I’m starting to write today.
I’m going full blown, take no prisoners, "civil liberties” on this issue….
TABLE OF CONTENTS
Civil Liberties …………………………………………………………….. page 2
Example #1. The medical markets exercise ‘false imprisonment,” as a side effect of inordinate physical and financial power over patients …………..…………….………. page 3
Example #2. The medical markets exercise their ability to restrict freedom of speech and seize physician property …………………………………………………………….. page 5
Ownership & Innovation …………………………………..…………… page ___
Example #3. Dexcom, Abbott Labs, Medtronic, UHG, and EPIC – performance, decision making, and data ownership influence real value and innovation in modern markets
Market Remedies & Rulemaking ………………………………………………
Civil Liberties
My civil liberties are being violated. The magnitude of those violations is a direct result of the magnitude of monopolization in the market. My Grandmother didn’t fight as a nurse in the Pacific so that my civil rights could be subjugated with the support of Congress, the Judiciary, and regulatory agencies on American soil. (Figure 1) Can we perform rulemaking that requires DOJ and/or FTC to keep record of civil rights violations and address them via market remedies? It is my position that by the time an instance of market monopolization lands on the desk of the DOJ and/or FTC, civil rights abuses to citizens are profound and endemic in the market.
Figure 1. My Grandmother
Unrestricted market power by a monopoly prompts the market to disregard all stakeholder interests, other than that of the monopoly power. This dynamic inevitably results in infringement and eventually the complete loss of civil rights by every market stakeholder other than the monopoly. I document recent, practical examples of HOW that infringement takes place, from a patient perspective, in my previous detailed submission to DOJ under Docket No.
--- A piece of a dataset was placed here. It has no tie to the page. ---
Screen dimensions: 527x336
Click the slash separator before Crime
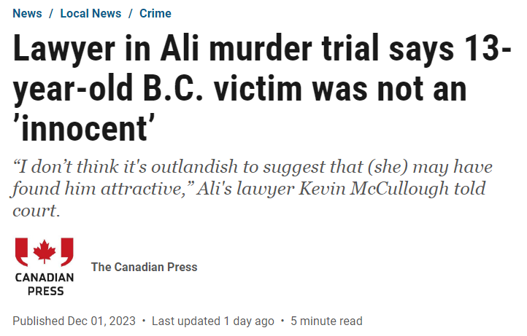tap(131, 13)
ATR-2025-0001 (https://www.regulations.gov/comment/ATR-2025-0001-0141).
It is, “The mission of the Department of Justice is to uphold the rule of law, to keep our country safe, and to protect civil rights.” I believe that the previously documented examples for DOJ constitute insurmountable barriers to, “life, liberty, and pursuit of happiness,” for which DOJ is obligated to respond. The more severe the infringement on civil liberties is, the more obligation our federal agencies have to respond.
The more severe the infringement on civil liberties is, the greater the magnitude of market monopolization can be inferred to exist. I believe it would be difficult to find an example in the U.S. markets where the magnitude of civil rights infringements has been greater than in the case of the medical monopolies. I ask that when civil rights and civil liberties are being impeded in the markets, federal agencies respond in a powerful and decisive way. Let’s extend our previously documented examples to show, in a concrete way, how markets exercise inordinate control over citizen’s enumerated and unenumerated rights.
Example #1. The medical markets behave in a manner that might be reasonably described as ‘false imprisonment,” as a side effect of inordinate physical and financial power over patients.
I spoke with a diabetic who was transported to the hospital after an emergency event called “hypoglycemia,” commonly known as ‘low blood sugar.’ Hypoglycemia can result in a patient losing consciousness. It is a common medical emergency encountered by the medical system.
An EMT responds to this circumstance by providing a snack to the patient, if they are conscious. If a patient is unconscious, medics provide intravenous glucose. Patient condition improves within 15 minutes. Perhaps, in a severe event or when they receive less effective treatment, the patient may not be fully oriented to their surroundings for up to an hour. Until then, they might not be fully ‘conscious’ and capable of legal decision making. In many cases, the cost of treatment is the cost of a candy bar and does not require hospital transport.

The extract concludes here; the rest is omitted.